Zukünftige Forschung

Unsere Ergebnisse machen deutlich, dass Längsschnittstudien erforderlich sind, die Menschen über längere Zeiträume begleiten, um zu klären, ob und wie eine hohe Umweltsensitivität unter Berücksichtigung weiterer Einflussfaktoren zu verstärktem Stressempfinden führt.

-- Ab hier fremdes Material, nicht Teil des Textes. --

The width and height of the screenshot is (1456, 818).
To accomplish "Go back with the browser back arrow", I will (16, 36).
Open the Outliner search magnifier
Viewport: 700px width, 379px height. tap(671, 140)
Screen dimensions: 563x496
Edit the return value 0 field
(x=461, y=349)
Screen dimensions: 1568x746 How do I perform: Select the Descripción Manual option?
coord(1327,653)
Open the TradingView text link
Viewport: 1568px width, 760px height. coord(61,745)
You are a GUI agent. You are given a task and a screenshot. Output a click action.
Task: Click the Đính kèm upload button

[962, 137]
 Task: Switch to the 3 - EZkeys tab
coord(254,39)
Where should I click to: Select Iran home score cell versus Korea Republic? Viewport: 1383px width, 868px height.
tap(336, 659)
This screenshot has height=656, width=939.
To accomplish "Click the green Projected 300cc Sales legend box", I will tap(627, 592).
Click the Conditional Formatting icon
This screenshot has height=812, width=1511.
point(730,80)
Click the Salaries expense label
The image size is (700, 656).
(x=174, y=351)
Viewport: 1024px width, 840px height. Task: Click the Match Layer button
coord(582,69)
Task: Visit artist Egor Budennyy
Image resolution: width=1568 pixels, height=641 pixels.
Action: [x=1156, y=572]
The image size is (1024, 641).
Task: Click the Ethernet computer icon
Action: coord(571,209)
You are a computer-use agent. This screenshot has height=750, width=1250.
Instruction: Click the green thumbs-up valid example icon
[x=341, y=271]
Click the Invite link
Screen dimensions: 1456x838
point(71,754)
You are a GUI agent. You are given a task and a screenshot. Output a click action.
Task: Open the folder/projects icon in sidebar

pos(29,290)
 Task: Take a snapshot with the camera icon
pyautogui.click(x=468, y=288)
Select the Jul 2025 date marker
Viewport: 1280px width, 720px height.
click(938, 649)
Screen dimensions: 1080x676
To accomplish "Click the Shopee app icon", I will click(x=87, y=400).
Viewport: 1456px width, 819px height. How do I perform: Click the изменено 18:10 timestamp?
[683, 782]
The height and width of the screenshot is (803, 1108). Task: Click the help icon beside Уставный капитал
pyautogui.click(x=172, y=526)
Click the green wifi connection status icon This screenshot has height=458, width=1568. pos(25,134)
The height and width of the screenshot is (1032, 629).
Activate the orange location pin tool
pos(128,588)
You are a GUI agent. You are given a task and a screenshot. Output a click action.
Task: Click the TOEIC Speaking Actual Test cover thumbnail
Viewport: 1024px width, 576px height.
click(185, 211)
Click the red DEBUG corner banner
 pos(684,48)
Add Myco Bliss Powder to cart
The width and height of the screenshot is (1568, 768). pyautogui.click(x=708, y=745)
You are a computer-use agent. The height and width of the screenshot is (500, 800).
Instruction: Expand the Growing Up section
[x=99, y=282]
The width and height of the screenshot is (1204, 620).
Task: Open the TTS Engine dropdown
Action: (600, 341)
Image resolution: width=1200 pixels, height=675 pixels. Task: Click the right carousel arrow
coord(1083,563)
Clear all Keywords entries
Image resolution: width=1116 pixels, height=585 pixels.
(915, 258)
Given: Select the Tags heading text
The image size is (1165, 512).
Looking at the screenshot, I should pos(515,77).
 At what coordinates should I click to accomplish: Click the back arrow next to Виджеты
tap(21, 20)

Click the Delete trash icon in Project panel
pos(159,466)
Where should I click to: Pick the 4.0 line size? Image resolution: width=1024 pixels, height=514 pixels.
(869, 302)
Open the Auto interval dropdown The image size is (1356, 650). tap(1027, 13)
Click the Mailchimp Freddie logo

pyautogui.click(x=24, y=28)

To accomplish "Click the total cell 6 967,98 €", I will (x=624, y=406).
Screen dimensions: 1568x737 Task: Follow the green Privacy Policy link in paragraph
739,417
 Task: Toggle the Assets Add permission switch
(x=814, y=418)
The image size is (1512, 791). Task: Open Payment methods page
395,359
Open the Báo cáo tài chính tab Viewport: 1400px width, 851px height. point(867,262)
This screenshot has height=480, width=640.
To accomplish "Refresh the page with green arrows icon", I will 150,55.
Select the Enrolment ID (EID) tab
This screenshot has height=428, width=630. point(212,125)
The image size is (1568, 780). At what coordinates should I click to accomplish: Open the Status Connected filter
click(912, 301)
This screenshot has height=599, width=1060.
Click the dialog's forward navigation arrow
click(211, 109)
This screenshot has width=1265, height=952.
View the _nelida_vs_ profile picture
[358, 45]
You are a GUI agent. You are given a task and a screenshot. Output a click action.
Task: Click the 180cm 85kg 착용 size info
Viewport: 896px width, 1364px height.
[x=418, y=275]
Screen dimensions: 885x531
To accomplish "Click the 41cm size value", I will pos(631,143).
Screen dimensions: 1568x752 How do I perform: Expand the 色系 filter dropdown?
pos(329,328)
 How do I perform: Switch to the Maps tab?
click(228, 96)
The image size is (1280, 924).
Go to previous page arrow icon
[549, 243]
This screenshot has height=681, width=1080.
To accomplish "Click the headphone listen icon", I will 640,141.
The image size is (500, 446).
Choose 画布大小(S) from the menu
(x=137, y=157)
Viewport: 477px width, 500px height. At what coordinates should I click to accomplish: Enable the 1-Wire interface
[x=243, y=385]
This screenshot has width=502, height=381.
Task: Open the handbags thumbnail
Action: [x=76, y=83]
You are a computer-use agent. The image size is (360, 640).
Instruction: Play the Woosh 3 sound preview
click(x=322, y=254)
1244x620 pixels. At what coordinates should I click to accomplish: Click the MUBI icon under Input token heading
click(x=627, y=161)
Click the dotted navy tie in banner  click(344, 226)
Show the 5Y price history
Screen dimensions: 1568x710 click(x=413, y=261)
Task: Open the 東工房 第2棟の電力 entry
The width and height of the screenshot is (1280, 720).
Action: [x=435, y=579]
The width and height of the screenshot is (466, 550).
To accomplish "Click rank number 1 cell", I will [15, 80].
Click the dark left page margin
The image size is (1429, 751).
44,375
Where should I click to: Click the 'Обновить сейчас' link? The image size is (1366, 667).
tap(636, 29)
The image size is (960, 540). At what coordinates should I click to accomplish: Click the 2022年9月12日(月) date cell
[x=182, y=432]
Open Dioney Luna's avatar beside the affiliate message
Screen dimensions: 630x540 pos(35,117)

Es gilt außerdem, Schutzfaktoren zu identifizieren, die hochsensible Personen vor Stress bewahren können, wie zum Beispiel der Kontakt zur Natur (5) oder das Praktizieren von Achtsamkeit (6). Das Verstehen dieser Faktoren kann dazu beitragen, Hochsensibilität nicht als Schwäche, sondern als Stärke erscheinen zu lassen.

Literatur

  1. Harrold et al. (2024). Der Zusammenhang zwischen sensorischer Verarbeitung und Stress in der erwachsenen Bevölkerung: Eine systematische Überprüfung. Appl Psychol Health Well Being. https://doi.org/10.1111/aphw.12554
  2. Greven, C.U., et al., Sensory Processing Sensitivity in the context of Environmental Sensitivity: Eine kritische Überprüfung und Entwicklung einer Forschungsagenda. Neuroscience & Biobehavioral Reviews, 2019. 98: p. 287-305.
  3. Brown, C., et al., Das sensorische Profil für Erwachsene: Measuring Patterns of Sensory Processing. Amerikanisches Journal für Beschäftigungstherapie, 2001. 55(1): p. 75-82.
  4. Aron, E.N. und A. Aron, Sensory-processing sensitivity and its relation to introversion and emotionality. Zeitschrift für Persönlichkeits- und Sozialpsychologie, 1997. 73(2): p. 345-368.
  5. Cadogan, E., et al., Das Betrachten eines Naturvideos verringert den negativen Affekt und das Grübeln, während der positive Affekt durch den Grad der sensorischen Verarbeitungssensibilität bestimmt wird. Zeitschrift für Umweltpsychologie, 2023. 90: p. 102031.
  6. Soons, I., A. Brouwers und W. Tomic, Eine experimentelle Studie über die psychologischen Auswirkungen eines achtsamkeitsbasierten Stressreduktionsprogramms auf hochsensible Personen. Europe’s Journal of Psychology, 2010. 6(4): p. 148-169.